_EXERCISE REQUIREMENTS_
The required output is the lines below from the line containing "Where should I click to: Click the 新增" to the line containing "the From amount", inclusive, retyped exactly. No other lines belong in it.

____ AVAILABLE RECORDS

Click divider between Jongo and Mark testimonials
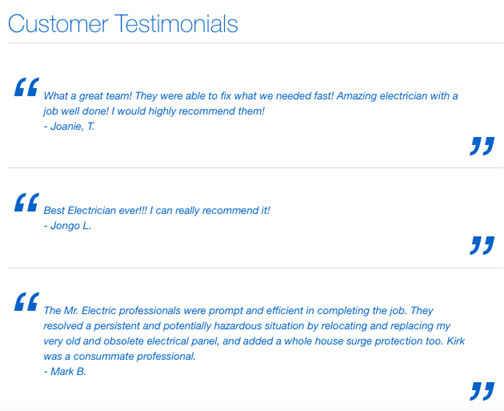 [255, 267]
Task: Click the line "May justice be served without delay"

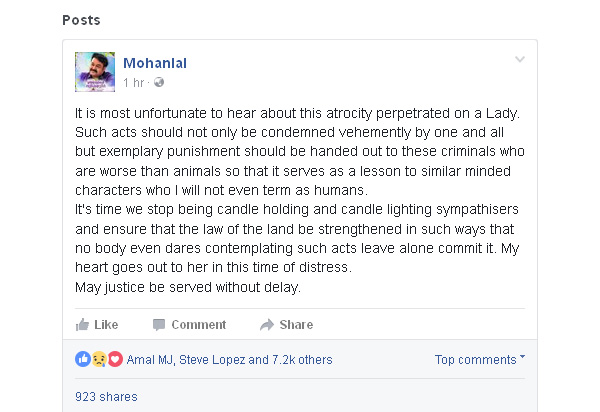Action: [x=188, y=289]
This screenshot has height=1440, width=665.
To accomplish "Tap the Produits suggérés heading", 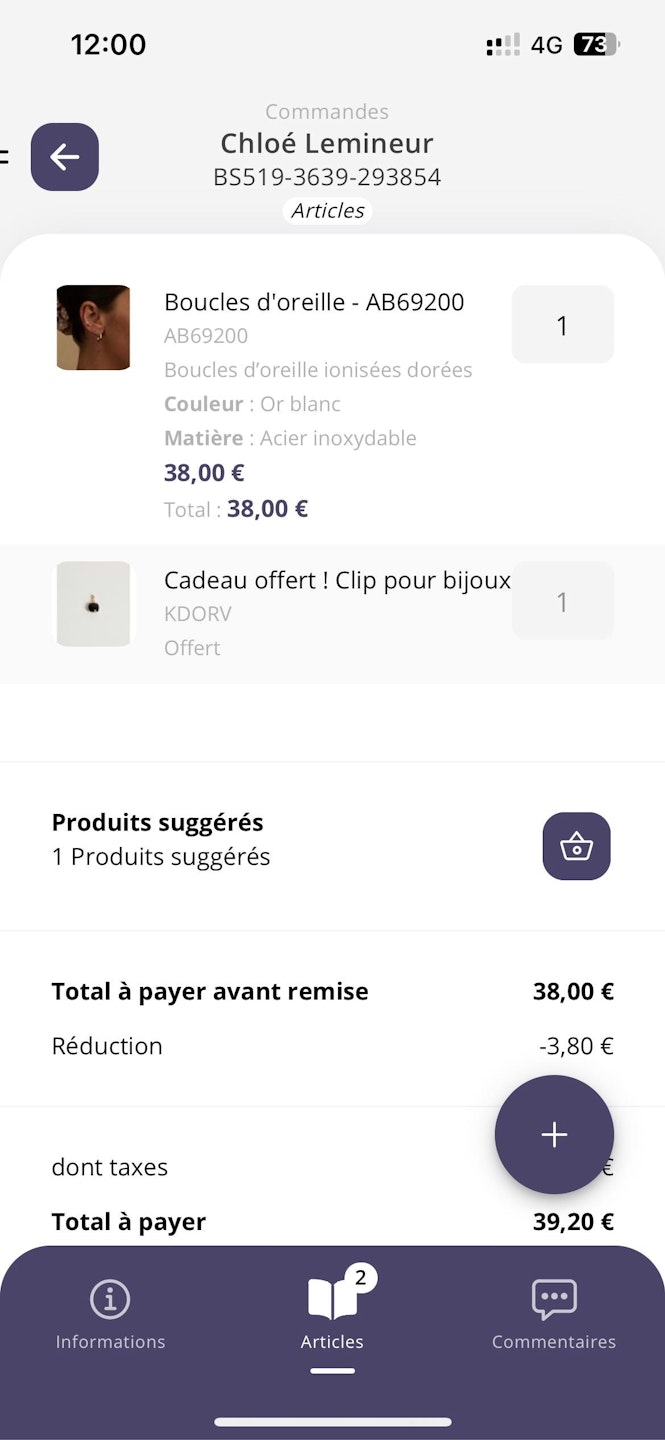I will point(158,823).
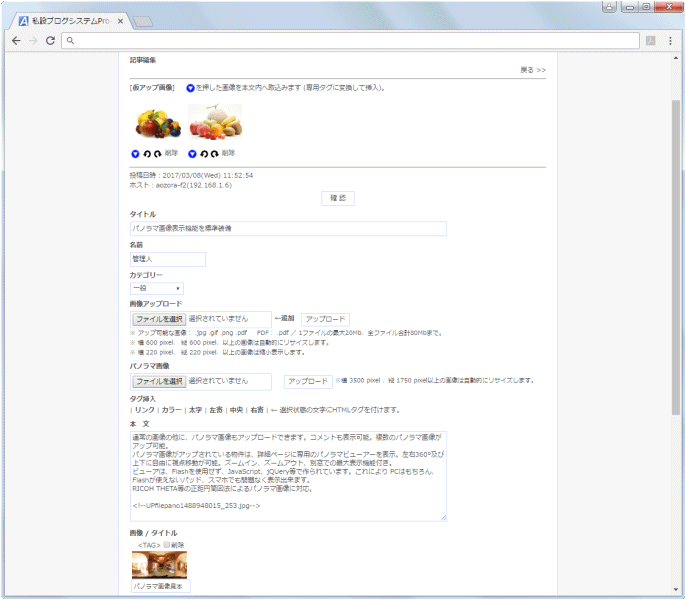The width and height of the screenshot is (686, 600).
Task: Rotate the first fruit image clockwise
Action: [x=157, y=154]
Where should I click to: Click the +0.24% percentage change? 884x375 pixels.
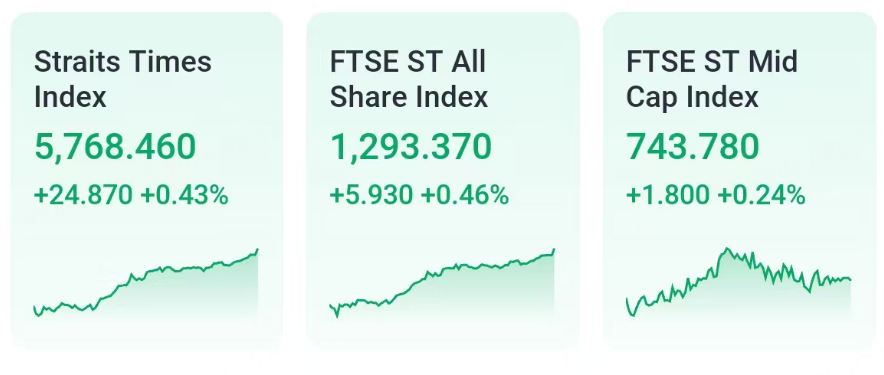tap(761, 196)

________
____ AVAILABLE RECORDS

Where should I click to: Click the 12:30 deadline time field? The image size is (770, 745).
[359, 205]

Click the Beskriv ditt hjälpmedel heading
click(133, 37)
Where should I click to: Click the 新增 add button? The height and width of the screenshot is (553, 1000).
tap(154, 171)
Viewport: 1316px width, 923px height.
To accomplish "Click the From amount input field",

________

_ANSWER SPACE_
Where should I click to: Click the 新增 add button? The height and width of the screenshot is (553, 1000).
tap(154, 171)
Viewport: 1316px width, 923px height.
To accomplish "Click the From amount input field",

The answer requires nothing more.